Existe um procedimento na escrita dos Devaneios que reconhecemos de um livro publicado cinco anos antes, em 1881, chamado Memórias póstumas de Brás Cubas. Assim como Machado de Assis, Jerome também chama continuamente a atenção do leitor, puxando essa entidade para o interior do texto com o uso de expressões como “meu caro leitor”, no esforço de transformar essa figura desconhecida em cúmplice na tarefa de devanear: “O leitor já se apaixonou, claro! Se ainda não aconteceu, é questão de tempo. O amor é como o sarampo, todos sofremos com ele um dia”. Ou ainda: “Quando alguma coisa dá errado às 10 da manhã, soltamos um palavrão e quebramos a mobília – ou melhor, o caro leitor solta um palavrão e quebra a mobília –; mas, se o infortúnio nos abate às 10 da noite, recorremos à poesia, ou sentamos na penumbra e pensamos como o mundo é oco de sentido”.

O narrador irônico e gozador de Jerome alcança, em alguns momentos, uma sorte de resistência diante das obrigações do trabalho e da sociedade. O “ocioso” é também perigoso, gerando desconforto em uma comunidade guiada pela eficiência e pela atividade. “É impossível desfrutar do ócio quando não estamos diante de uma pilha de trabalho. Não há graça em não fazer nada quando não há nada para fazer”, escreve ele. Ou seja, o ocioso é aquele que sabe que deveria estar fazendo alguma coisa, mas decide não fazer, deliberadamente. Essa postura ecoa de imediato naquela de Bartleby, o escrivão – o célebre personagem de Herman Melville –, cuja história foi publicada pouco antes, em 1853: também ele prefere não fazer, também ele alcança o riso pelo absurdo (e vice-versa, como também fará Beckett, cem anos depois, em Esperando Godot).

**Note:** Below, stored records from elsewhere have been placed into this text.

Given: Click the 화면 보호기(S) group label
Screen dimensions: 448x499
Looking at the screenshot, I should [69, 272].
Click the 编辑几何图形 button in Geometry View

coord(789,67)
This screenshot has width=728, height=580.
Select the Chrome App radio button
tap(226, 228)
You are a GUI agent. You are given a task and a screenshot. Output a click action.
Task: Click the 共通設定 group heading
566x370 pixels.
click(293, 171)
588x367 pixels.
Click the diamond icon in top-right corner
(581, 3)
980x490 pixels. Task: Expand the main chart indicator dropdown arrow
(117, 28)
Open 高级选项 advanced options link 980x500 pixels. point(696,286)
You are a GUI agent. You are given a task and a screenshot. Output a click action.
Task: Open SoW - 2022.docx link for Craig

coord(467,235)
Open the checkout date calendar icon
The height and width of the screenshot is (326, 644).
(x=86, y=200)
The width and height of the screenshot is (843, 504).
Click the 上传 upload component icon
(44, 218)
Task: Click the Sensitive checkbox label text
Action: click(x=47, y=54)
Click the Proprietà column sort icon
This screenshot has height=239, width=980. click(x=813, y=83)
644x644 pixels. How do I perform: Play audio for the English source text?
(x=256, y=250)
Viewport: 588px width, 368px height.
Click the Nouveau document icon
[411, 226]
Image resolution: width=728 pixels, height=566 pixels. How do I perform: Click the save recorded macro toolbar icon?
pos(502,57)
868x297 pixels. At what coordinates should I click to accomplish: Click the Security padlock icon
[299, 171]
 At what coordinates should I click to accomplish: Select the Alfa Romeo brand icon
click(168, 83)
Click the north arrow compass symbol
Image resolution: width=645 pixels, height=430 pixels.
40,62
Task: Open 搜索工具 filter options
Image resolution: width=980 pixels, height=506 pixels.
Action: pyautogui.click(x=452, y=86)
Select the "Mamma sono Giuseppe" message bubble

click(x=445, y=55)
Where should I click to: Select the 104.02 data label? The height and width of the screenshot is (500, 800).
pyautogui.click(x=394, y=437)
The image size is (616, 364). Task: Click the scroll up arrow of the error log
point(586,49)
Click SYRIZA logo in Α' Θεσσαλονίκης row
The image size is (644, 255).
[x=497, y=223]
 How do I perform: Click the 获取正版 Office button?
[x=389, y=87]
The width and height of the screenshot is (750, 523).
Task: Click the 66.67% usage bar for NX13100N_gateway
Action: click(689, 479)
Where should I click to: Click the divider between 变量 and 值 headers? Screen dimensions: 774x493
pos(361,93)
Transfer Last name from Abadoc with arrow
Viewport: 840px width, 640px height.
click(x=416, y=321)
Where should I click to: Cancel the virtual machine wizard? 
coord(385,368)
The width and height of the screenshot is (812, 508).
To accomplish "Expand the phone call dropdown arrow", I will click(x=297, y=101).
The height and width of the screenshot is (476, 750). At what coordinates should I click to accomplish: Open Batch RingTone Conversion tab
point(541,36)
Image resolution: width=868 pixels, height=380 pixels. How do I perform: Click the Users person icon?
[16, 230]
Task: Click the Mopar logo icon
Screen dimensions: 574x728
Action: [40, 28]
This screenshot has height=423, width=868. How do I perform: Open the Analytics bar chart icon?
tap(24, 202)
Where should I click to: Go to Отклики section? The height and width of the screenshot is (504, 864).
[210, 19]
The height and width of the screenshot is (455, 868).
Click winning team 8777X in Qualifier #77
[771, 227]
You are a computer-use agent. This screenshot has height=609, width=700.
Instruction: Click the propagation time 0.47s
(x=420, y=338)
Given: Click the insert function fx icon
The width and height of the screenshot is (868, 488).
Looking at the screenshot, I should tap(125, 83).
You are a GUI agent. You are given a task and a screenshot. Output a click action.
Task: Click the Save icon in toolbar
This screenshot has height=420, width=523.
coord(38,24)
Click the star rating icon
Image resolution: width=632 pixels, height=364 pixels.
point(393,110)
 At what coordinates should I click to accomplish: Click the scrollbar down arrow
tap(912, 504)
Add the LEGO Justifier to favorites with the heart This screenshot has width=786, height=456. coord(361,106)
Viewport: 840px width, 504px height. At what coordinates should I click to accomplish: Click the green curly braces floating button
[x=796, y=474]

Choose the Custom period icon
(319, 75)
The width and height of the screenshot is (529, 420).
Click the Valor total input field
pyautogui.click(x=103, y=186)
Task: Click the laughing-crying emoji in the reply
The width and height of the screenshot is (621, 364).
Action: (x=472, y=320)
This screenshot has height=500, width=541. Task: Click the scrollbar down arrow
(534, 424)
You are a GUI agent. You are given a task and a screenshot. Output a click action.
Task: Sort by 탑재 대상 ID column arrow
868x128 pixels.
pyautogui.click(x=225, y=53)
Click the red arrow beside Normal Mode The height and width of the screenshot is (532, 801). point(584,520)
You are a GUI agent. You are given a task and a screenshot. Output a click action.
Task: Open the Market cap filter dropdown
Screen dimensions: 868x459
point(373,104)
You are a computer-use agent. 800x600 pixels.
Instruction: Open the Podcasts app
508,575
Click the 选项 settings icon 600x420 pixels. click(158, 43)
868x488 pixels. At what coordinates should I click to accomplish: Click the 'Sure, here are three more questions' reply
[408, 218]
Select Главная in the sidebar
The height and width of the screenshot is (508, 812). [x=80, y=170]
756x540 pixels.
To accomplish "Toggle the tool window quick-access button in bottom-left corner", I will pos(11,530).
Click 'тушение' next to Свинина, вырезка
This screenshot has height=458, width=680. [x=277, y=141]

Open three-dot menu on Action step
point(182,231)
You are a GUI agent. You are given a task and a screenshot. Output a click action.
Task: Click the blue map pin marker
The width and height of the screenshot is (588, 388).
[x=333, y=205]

Em certo sentido, o “ocioso” de Jerome é um companheiro do Oblómov de Ivan Gontcharóv, “herói” do romance que leva seu nome, publicado em 1859. Jerome e Gontcharóv escrevem histórias sobre indivíduos que, se por um lado recusam o trabalho e a atividade, por outro abraçam um ofício paradoxal, aquele da escritura, que permite que a obra seja construída dentro de um universo imaginativo que recusa a criação de uma obra (o tipo de nó mental que só a literatura pode nos oferecer). Esses dois ociosos podem ser agrupados em uma comunidade na qual encontramos Akáki Akákievitch (O capote, de Gógol), Bouvard e Pécuchet (do romance homônimo de Flaubert) ou mesmo Simon Tanner (do romance Os irmãos Tanner, de Robert Walser), figuras atípicas que não se encaixam facilmente nas regras sociais. Os Devaneios de Jerome, portanto, contam duas histórias, uma visível, a outra invisível: a primeira nos faz rir; a segunda nos faz pensar.